そんな性別に対する世の中の価値観や、社会制度という壁に阻まれ、なかなか思うようには物事が進んでいきません。
《土砂降りでも構わず飛んでいく その力が欲しかった》
そんな現状に対し、力強く立ち向かっていく主人公の心情に、この楽曲は主観的に寄り添っていきます。それが特に表れているのが、次のサビの歌詞です。
サビ1
誰かと恋に落ちて また砕けて やがて離れ離れ
口の中はたと血が滲んで 空に唾を吐く
瞬け羽を広げ 気儘に飛べ どこまでもゆけ
100年先も憶えてるかな 知らねえけれど さよーならまたいつか!
恋も勉学も仕事も、なかなかうまくいかないことばかり。
《口の中はたと血が滲んで 空に唾を吐く》
そんな状況に対し、ある意味で”はしたなく”、唾を吐き捨てているのが実にこの曲の朝ドラらしくなく、その一方で主人公の心情にダイレクトに結びついた部分だと思います。
爽やかな歌声ではない、強烈ながなり声も印象的です。
女性は結婚して、家庭に入って、家事と育児をするのが当たり前。女性が弁護士や裁判官になれるはずがない。そんな時代に獣道を掻き分け、先頭に立って道を切り開いてきた人たちの人生には、「知るか!」「私はこうありたいんだ!」という並々ならぬエネルギーがあったに違いない。

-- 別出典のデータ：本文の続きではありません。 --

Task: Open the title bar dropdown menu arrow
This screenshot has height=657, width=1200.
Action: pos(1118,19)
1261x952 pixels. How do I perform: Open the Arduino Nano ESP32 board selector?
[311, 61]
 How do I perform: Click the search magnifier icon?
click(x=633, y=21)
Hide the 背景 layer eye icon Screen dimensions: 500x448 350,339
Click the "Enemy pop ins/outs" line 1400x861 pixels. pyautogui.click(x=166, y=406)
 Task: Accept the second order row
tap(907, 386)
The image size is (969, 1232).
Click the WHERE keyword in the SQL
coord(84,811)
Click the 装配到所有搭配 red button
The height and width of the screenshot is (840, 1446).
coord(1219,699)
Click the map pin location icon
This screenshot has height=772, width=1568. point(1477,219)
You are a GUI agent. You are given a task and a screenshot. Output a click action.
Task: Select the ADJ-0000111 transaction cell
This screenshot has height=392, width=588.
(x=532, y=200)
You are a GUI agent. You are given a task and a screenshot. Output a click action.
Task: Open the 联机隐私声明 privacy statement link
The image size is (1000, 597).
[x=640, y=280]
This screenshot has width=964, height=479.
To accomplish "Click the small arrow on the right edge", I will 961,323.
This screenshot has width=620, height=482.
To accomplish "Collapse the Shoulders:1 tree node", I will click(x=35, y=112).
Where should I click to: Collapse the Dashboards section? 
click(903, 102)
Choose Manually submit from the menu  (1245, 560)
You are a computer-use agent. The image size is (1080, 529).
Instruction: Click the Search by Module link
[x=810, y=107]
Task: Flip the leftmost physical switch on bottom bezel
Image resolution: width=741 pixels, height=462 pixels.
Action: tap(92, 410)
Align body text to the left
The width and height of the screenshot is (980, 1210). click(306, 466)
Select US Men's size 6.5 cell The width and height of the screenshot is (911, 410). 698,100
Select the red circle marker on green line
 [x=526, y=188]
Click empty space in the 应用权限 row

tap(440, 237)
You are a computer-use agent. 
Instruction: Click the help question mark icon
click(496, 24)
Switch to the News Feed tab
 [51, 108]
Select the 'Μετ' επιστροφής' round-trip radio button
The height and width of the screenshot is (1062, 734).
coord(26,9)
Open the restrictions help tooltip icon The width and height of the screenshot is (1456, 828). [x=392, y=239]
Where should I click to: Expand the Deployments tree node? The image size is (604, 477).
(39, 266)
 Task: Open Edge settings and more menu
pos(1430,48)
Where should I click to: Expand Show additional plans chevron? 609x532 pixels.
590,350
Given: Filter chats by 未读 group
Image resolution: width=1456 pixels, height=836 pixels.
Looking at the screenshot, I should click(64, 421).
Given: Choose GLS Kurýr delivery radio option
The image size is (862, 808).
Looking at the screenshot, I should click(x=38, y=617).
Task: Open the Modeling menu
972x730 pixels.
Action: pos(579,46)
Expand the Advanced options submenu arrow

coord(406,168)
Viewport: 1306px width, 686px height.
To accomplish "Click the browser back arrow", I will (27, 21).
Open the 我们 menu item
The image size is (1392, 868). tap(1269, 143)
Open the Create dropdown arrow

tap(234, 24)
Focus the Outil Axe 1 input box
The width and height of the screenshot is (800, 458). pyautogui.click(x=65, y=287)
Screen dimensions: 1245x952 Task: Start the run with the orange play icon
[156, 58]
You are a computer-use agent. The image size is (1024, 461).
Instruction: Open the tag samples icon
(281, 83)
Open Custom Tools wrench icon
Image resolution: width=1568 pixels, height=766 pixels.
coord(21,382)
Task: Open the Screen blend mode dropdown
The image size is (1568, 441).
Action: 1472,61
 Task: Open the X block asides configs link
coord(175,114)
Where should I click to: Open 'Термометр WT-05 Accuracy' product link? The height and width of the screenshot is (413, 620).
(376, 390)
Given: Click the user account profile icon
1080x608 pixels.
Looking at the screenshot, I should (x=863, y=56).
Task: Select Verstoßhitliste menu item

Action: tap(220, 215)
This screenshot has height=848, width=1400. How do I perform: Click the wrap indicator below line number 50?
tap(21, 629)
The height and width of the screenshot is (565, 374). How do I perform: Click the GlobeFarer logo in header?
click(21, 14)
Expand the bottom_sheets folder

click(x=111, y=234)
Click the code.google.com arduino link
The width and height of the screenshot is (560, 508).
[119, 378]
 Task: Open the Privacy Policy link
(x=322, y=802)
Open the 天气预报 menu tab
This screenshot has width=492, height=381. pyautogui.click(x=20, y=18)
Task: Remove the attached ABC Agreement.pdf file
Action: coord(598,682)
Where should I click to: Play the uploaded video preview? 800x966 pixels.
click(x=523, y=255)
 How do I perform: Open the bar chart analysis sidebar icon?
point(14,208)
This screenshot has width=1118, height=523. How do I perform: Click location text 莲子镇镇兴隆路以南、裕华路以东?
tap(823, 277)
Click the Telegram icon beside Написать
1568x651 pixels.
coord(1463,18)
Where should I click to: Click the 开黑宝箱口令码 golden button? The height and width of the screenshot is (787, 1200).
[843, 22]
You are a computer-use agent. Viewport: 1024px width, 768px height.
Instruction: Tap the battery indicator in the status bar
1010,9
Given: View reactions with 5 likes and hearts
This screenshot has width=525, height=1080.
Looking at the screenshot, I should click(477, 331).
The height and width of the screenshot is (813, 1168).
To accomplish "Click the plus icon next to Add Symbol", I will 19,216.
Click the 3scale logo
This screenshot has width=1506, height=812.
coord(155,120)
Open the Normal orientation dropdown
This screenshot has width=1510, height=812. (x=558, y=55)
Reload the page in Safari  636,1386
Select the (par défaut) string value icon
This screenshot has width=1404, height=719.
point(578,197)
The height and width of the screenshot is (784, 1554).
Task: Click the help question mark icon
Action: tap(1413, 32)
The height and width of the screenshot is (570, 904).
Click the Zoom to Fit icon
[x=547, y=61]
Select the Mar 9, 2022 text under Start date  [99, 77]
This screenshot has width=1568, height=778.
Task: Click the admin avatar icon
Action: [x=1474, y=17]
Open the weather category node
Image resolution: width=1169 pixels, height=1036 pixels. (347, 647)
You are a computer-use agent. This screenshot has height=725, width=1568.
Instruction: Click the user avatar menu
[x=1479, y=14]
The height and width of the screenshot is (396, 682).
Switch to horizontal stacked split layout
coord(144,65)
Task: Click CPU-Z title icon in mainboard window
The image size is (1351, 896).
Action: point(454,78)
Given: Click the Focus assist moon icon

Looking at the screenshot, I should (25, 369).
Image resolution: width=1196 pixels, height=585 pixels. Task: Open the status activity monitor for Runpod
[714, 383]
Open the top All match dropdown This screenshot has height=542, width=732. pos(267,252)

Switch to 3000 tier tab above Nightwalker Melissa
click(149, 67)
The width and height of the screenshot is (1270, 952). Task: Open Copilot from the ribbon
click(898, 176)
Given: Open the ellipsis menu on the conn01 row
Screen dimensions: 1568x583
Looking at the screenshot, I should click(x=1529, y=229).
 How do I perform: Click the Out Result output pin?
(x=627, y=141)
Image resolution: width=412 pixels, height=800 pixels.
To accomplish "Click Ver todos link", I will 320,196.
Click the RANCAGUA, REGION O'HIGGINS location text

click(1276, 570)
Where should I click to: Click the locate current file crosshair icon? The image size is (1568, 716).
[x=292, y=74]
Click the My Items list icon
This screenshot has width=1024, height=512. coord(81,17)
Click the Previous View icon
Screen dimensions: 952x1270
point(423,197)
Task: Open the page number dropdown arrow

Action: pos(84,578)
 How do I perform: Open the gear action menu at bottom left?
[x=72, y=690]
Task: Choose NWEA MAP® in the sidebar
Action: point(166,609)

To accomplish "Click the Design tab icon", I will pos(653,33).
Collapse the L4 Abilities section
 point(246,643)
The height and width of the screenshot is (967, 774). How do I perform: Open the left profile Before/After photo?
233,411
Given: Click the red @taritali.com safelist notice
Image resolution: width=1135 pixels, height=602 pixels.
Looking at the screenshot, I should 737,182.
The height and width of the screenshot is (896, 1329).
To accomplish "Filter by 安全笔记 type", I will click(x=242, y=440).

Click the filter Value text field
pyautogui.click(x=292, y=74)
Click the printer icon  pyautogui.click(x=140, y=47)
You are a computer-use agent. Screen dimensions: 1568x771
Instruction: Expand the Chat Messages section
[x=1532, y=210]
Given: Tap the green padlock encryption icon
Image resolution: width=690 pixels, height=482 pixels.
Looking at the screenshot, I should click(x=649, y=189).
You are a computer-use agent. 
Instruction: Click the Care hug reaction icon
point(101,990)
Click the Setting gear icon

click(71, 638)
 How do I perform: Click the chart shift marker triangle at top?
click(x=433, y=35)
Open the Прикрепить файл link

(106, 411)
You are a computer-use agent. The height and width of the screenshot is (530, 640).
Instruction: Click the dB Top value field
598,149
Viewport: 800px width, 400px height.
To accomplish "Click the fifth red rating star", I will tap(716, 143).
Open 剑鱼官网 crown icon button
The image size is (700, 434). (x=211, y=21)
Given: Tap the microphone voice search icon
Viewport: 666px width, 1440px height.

そこでこの楽曲はただ爽やかな曲にするのではなく、「キレ」、つまり「怒り」の感情を練り込んだのだと米津さんはインタビューの中で語っていました。
それがこの曲が毎朝流れる主題歌としては独特で、一方で実に「虎に翼」の主題歌らしい空気感を演出しているのだろうと思います。
《100年先も憶えてるかな》という歌詞にも、未来に対する米津さんの価値観が大きく反映されています。後ほど詳しく解説します。